ECB may cut rates to 0.5% mid-year
Largely due to additional fiscal tightening measures (mainly in Italy and Spain), Citi analysts are cutting their GDP forecast for the euro area to -1.5% for 2012 and -0.4% for 2013. After the downgrade of several euro area nations' sovereign ratings, the European Financial Stability Facility's (EFSF) functioning is likely to suffer and the planned introduction of the European Stability Mechanism (ESM) looks ambitious for the most part.
The European Central Bank (ECB) has announced that it will widen the collateral pool further to pave the way for substantial use of the second 3-year long term refinancing option (LTRO) in February. In addition, Citi analysts expect that the ECB will take further action to widen the collateral pool to ease banks' funding problems. On rates, Citi analysts anticipate the ECB to cut the main refinancing rate from 1.0% to 0.5% in the second quarter of 2012 to reduce the deposit rate to 0.1% and to reduce the rate for marginal lending facility to 1.25%.

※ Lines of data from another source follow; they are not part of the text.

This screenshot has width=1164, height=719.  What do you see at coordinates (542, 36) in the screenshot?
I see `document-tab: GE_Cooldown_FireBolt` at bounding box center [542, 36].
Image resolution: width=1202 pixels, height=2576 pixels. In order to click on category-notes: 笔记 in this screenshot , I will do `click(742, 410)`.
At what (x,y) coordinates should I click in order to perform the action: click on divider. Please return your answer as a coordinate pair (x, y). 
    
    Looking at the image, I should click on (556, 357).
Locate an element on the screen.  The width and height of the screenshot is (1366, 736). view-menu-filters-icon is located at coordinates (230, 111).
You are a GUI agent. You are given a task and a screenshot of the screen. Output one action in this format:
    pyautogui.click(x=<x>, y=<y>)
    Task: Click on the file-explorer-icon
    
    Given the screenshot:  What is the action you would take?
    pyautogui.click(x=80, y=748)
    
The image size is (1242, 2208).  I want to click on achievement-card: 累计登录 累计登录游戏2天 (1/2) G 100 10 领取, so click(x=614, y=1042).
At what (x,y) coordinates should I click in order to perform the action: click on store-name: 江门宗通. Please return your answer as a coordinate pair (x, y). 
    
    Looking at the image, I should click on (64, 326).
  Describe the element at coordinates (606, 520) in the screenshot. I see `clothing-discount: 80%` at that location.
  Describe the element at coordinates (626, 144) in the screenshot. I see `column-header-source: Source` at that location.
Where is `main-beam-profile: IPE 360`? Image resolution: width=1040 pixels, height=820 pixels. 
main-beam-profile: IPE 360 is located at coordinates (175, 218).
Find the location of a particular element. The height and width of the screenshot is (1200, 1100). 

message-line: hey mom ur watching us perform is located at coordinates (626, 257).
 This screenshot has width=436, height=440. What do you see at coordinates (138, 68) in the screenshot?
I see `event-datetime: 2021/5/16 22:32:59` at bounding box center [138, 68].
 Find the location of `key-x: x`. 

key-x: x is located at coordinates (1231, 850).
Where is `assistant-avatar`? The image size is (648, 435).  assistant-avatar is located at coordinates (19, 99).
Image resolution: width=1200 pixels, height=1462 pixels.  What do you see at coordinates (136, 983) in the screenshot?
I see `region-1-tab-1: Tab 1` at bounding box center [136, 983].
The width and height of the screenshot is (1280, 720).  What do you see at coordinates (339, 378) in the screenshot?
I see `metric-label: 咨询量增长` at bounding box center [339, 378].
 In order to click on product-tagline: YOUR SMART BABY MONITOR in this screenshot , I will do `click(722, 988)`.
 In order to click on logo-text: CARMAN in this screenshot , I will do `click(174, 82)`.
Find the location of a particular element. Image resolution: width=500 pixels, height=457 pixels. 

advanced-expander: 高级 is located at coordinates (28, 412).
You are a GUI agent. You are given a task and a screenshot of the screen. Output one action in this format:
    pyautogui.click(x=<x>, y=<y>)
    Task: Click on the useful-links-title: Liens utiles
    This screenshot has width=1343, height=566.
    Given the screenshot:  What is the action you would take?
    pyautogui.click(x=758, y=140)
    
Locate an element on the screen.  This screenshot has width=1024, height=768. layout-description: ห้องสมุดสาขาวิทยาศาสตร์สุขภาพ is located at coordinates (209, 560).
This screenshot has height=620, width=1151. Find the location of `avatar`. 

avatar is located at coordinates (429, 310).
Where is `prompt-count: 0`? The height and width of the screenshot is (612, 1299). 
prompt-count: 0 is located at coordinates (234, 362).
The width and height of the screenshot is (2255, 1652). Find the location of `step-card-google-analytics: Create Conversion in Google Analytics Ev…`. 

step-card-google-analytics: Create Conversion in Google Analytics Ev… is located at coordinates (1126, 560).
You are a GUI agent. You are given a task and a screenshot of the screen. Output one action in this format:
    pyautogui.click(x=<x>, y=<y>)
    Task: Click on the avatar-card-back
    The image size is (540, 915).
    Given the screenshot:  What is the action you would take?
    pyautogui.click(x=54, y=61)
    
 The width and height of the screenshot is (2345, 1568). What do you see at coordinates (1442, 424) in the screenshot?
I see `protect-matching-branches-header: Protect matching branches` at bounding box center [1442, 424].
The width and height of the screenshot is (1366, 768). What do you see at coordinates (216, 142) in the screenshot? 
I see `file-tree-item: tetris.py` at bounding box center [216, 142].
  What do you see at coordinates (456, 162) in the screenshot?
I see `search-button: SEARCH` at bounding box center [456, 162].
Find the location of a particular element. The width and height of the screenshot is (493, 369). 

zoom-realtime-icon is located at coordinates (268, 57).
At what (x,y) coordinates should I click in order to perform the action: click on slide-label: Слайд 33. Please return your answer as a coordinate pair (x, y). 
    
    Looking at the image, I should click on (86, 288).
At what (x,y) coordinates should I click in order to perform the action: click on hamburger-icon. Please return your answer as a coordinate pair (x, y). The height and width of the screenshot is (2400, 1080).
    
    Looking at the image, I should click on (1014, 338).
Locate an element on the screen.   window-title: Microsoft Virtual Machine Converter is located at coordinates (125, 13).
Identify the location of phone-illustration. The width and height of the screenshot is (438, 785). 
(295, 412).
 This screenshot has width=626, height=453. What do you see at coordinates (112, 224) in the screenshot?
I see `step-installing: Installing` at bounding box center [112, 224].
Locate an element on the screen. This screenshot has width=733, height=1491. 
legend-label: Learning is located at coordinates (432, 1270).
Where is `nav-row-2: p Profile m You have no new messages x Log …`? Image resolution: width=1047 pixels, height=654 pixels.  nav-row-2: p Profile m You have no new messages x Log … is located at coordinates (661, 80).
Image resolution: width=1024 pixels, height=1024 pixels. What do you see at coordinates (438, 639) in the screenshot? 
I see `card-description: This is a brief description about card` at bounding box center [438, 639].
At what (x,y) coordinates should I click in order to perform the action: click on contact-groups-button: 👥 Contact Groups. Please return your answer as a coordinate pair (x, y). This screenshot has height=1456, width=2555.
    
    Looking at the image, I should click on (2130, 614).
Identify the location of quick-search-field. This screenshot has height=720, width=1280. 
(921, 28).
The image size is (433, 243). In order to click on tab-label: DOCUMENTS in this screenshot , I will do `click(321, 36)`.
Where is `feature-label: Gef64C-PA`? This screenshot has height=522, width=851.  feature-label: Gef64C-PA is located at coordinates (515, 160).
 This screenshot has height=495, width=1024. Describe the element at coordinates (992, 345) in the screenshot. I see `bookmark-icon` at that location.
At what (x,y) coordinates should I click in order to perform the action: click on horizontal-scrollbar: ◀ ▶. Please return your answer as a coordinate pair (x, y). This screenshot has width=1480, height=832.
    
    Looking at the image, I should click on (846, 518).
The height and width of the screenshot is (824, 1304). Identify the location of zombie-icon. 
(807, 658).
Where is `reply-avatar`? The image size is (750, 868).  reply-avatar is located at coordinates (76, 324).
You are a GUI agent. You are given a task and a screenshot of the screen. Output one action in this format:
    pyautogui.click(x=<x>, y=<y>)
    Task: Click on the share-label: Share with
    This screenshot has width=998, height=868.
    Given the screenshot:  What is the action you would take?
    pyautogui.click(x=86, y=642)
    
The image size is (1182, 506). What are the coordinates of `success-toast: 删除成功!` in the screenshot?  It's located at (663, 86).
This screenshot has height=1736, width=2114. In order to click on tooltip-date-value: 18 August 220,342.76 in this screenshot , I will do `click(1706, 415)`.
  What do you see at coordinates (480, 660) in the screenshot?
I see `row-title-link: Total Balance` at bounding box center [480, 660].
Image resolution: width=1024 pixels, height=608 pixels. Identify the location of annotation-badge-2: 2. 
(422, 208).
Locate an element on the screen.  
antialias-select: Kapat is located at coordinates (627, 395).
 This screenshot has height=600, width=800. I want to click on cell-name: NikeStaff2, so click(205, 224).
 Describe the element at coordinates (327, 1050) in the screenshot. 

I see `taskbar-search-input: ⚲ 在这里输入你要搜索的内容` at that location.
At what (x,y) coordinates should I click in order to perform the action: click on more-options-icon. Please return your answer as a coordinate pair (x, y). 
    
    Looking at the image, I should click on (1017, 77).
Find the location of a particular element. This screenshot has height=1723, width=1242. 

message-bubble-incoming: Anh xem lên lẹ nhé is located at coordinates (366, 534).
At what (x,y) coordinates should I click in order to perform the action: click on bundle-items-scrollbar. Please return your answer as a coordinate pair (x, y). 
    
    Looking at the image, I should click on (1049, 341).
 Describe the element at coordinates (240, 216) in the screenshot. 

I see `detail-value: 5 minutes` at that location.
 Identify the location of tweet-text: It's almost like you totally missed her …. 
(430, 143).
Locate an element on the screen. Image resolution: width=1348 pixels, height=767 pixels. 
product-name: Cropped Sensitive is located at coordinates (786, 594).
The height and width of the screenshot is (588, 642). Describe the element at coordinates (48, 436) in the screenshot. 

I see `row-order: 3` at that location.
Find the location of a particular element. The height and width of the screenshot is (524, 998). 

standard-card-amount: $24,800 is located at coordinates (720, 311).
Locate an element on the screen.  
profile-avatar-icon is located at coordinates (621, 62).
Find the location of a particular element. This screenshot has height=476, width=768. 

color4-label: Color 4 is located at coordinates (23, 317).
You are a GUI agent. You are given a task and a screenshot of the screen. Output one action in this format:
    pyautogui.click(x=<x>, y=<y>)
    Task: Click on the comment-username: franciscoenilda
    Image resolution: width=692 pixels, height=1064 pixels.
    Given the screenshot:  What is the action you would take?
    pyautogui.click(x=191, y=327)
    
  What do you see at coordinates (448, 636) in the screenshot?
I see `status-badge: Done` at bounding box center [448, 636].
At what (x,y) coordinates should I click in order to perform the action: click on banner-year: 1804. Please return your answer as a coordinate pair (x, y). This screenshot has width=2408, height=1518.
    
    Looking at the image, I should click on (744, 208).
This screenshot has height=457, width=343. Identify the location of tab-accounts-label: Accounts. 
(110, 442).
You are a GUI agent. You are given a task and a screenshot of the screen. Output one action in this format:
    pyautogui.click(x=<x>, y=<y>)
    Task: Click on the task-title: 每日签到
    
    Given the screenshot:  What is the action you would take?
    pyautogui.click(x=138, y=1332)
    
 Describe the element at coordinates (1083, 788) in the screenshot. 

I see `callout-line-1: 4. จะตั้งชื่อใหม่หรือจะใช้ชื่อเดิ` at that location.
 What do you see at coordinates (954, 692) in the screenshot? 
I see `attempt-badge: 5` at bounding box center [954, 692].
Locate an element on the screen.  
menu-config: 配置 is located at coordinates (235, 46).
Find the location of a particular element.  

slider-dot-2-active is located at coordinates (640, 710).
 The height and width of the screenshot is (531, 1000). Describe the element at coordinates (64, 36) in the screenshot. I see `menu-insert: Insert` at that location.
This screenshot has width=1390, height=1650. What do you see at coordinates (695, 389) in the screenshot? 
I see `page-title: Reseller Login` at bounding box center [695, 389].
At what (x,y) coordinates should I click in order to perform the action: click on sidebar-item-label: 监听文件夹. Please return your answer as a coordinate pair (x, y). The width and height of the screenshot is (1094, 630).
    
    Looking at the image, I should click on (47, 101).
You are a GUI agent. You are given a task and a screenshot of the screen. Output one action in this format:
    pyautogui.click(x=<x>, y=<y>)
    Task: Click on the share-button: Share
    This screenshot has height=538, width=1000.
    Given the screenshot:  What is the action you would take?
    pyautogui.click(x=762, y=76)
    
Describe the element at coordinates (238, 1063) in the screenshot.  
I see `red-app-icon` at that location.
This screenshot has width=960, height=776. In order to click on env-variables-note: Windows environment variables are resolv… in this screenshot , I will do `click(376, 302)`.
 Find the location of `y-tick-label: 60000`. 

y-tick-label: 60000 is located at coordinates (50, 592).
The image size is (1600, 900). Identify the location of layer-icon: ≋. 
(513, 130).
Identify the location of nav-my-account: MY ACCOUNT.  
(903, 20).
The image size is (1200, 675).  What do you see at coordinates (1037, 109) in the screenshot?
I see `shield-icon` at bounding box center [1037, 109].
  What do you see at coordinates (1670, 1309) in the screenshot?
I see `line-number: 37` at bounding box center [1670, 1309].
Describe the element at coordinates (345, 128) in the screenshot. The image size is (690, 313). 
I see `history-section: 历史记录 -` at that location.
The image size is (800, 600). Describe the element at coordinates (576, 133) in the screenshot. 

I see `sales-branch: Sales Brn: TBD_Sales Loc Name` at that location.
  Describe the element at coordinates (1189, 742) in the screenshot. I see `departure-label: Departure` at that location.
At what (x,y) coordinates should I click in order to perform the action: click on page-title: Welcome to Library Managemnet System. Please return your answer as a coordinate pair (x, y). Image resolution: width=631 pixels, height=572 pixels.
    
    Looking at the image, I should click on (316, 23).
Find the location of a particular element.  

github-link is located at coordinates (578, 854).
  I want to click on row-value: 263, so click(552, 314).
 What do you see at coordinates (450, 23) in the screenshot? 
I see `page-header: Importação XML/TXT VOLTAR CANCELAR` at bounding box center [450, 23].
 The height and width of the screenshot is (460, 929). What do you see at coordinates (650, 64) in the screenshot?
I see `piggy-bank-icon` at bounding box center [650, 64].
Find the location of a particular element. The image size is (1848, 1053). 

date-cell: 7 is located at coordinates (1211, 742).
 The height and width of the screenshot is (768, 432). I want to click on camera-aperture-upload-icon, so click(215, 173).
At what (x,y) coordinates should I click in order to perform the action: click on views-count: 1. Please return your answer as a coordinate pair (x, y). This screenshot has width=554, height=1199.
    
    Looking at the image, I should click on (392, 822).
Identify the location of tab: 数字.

Given the widening macro dispersion between Europe vs. US and Emerging Markets (EM), Citi analysts believe that stocks with international exposure should help deliver better earnings growth and a lower risk profile than European-focussed stocks.
Indeed, gradual improvements in the labour and housing market, combined with reviving auto production and signs of increased competitiveness signal that the US is doing better. By itself, a US GDP growth forecast of 2% is fairly subdued. But the US and Euro Area GDP growth differential is reaching around 3.5%-4%, a level not seen in recent decades. The gap is even wider when comparing Euro Area with Emerging Market (EM) GDP growth expectations. An EM and Euro Area GDP growth differential of 6.5%-7% for 2012 is the widest level seen since the onset of the financial crisis. In a world that has not enough growth and too much debt, EM appears well placed with more growth than developed markets and less debt too.